Consigne —
Dans l'extrait sur le compilateur Fortran, reformulez sous forme de liste le paragraphe qui commence par « Apparemment cette version » en conservant ses faits principaux.

Extrait —
╔══

# Compilateur fortran pour mac intel



## wire.less (30 Janvier 2010)

Bonjour tout le monde.
Depuis quelques temps je recherche un compilo fortran pour mon macbook.
J'ai fait plein de recherche. J'ai installé 'FINK' et autre 'Xcode' 'Tool for developpeur' 
Mais rien à faire. J'ai l'impression que rien n'existe pour mac intel sous OS10.6.
La majorité  des compilo tournent sur architecture IBMpowerPC, voir sur Intel mais uniquement jusqu'à l'OS 10.5.

Et miracle je viens de trouver le lien suivant :
http://hpc.sourceforge.net/
Qui me propose gfortran et GCC pour puce INTEL et pour SnowLeo !! D'un coup ça me parais trop beau!

http://prdownloads.sourceforge.net/hpc/gfortran-snwleo-intel-bin.tar.gz?download

C'est quoi ce bordel... est ce que ce site est fiable? J'ai rencontré tellement de problème que j'ai maintenant du mal à croire que je puisse simplement trouver ce que je cherche en cliquant sur un simple lien!!

edit-----------------------------------------
Apparemment cette version de fortran pour mac intel semble être super ressente, (14 janvier 2010 pour la dernière modif de gfortan) Par contre, une fois dezippé, le fichier se présente sous la forme 'un simple dossier usr/ avec des sous dossier 'local/    bin ; include ; lib ; libexec ; share

Qu'est ce que je dois faire? je dois simplement copier ces fichiers dans mes répertoires? puis à éventuellement sourcer certain dossiers?
(J'imagine qu'il n'y a pas besoin de compiler le compilateur, mais j'ai tellemenet l'habitude d'executer des make.install ...)

Merci


----------

╚══

Lignes répertoriées —
╔══

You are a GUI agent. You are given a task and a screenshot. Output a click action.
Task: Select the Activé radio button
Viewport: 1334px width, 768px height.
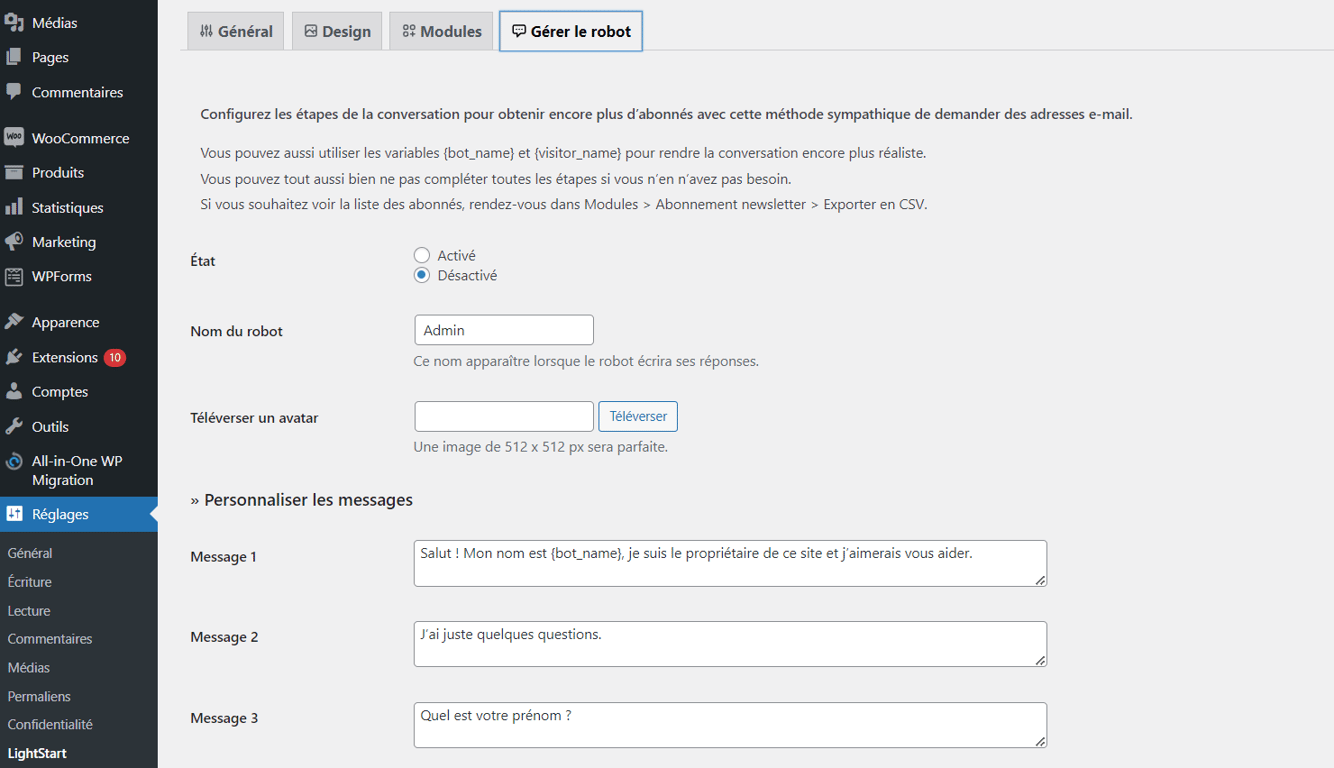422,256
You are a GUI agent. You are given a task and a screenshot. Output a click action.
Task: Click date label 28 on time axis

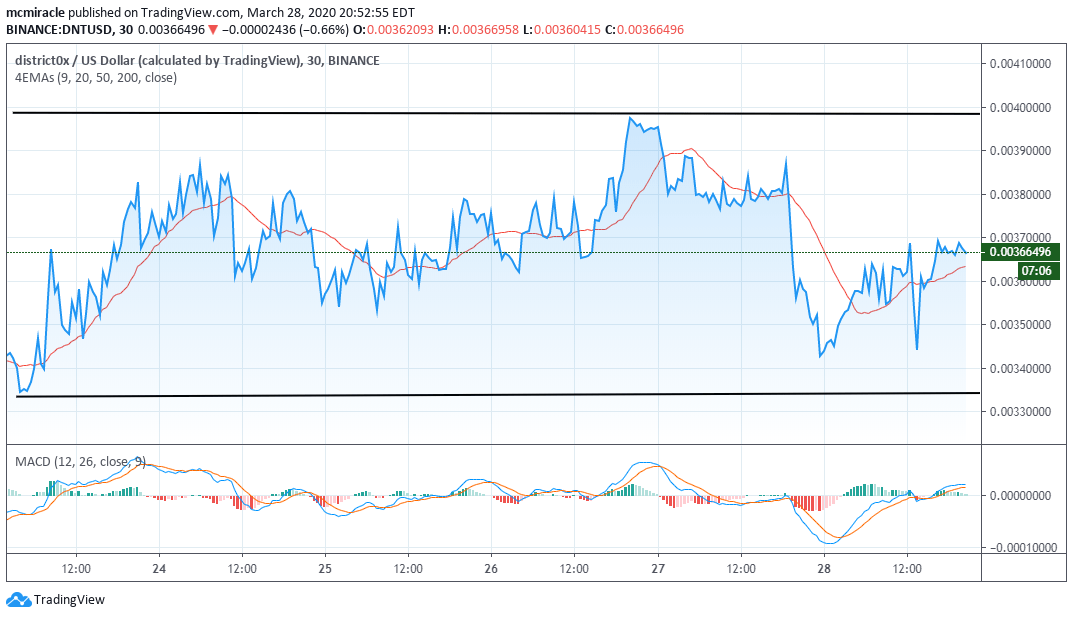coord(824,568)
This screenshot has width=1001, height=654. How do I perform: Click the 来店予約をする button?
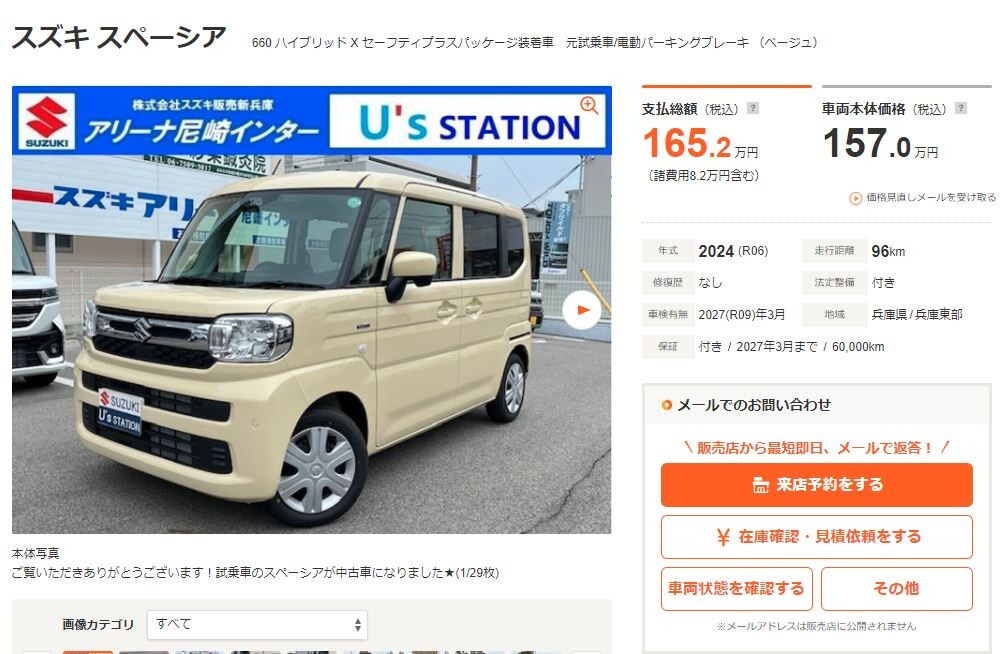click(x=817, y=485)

╚══
╔══

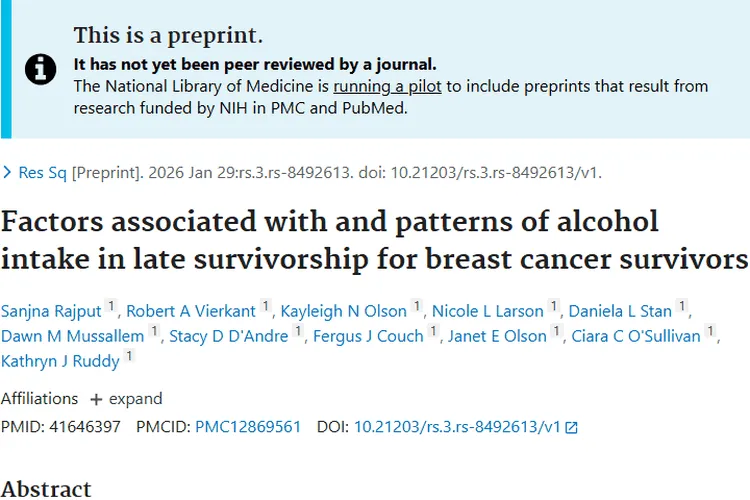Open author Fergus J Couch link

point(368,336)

╚══
╔══

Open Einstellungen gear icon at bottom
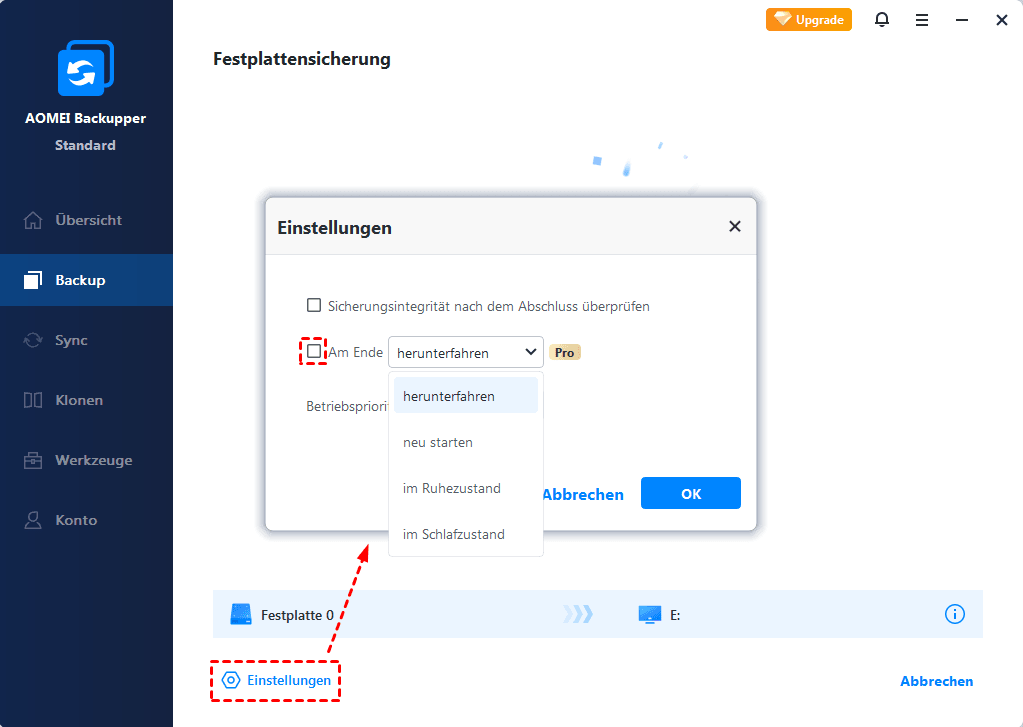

╚══

Réponse attendue —
- Cette version de Fortran pour Mac Intel semble très récente, puisque la dernière modification de gfortran date du 14 janvier 2010.
- Une fois décompressé, le fichier se présente comme un simple dossier usr/.
- Ce dossier contient un sous-dossier local/ avec les dossiers bin, include, lib, libexec et share.